You can’t get much more effective than targeting users who have already shown interest in a product with related ads – right?
If executed carefully, the practice of retargeting ads could be a very powerful technique for achieving high conversion rates and bringing back visitors who left your site.
Essentially, retargeting ads reminds users what items they recently viewed on the website they just left. They work in the following way:
- A visitor comes to your site and leaves without purchasing anything.
- Your advertising network uses a cookie to track the user’s computer.
- The user visits a different site which displays ads from that network.
- The network recognizes the user and shows them an ad for your product.
A recent Advertising.com retargeting campaign that promoted subscriptions for a leading newspaper – generated a conversion rate nearly 10 times that of a run-of-network campaign and it also required 1/20th of the total impressions to achieve nearly the same volume of subscriptions. Another retargeting campaign ran by Advertising.com (driving configurations of a new car) saw 12 times the number of conversions and 23 times the number of information requests as demographic targeting.
If you are seeking to implement retargeting, here are some important things to keep in mind:
- Successful campaigns cannot rely on retargeted ad buys alone.
- Successful retargeting relies on all site traffic – ads, search, e-mail, affiliate marketing, viral, WOM (Word-of-Mouth), etc.
- Retargeting requires ad network tracking pixels to be set in place. If the objective involves non-conversions a tracking pixel has to be set on the order confirmation page as well.

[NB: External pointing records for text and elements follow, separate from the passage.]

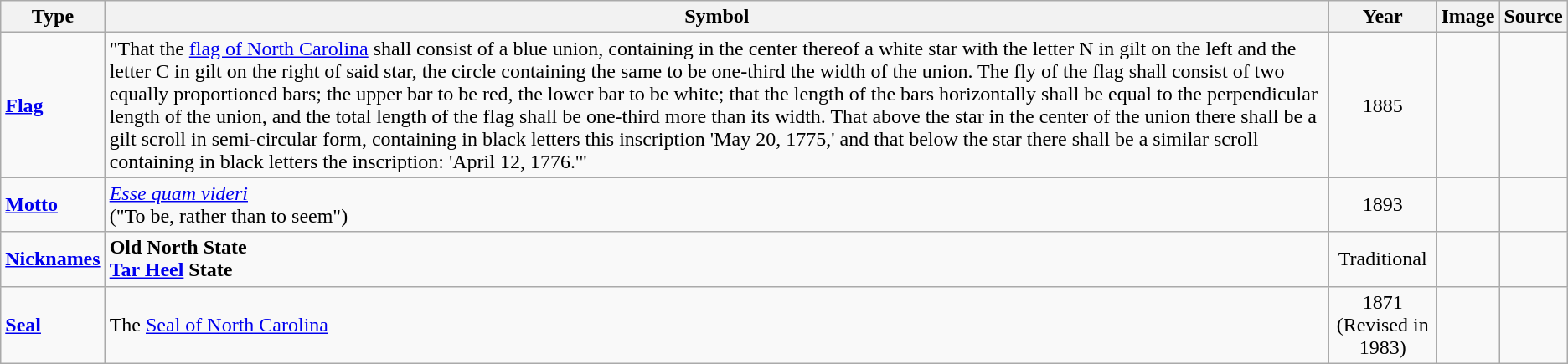
Flag (53, 106)
Source (1533, 17)
Symbol (717, 17)
Motto (53, 204)
Seal (53, 325)
Type (53, 17)
Image (1467, 17)
1871(Revised in 1983) (1382, 325)
The Seal of North Carolina (717, 325)
Traditional (1382, 260)
Esse quam videri("To be, rather than to seem") (717, 204)
1893 (1382, 204)
Year (1382, 17)
Nicknames (53, 260)
Old North StateTar Heel State (717, 260)
1885 (1382, 106)
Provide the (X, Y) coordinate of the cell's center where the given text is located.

- Retargeting seems to work well when a purchase involves high levels of research and consideration.
- Consumer’s buying cycle time frame and the total reach of a network can hinder the outcome of a campaign.
- Cross-marketing can be achieved through retargeting. An example being retargeting of a purchaser of shorts with ads displaying shirts and other clothing accessories.
- Geo-targeting can be layered on top of retargeting, but this can limit the size of the audience being served.
- Networks can include opt-out pages and browsers can be set to restrict third party cookies.
- Depending on networks, they can charge on a per-click basis or by impressions.
Retargeting is becoming a bigger force in online campaigns. Marketers can connect one-to-one with their past visitors with relevant and timely ads by harnessing past click-stream data. Not only can marketers retarget ads to consumers who have dropped out of a shopping cart or left a site without making a purchase, marketers can now sequence which ads are seen first, second, third, etc. Retargeting has become a proven way of engaging site goers enough to return and make a purchase with a site that was previously abandoned.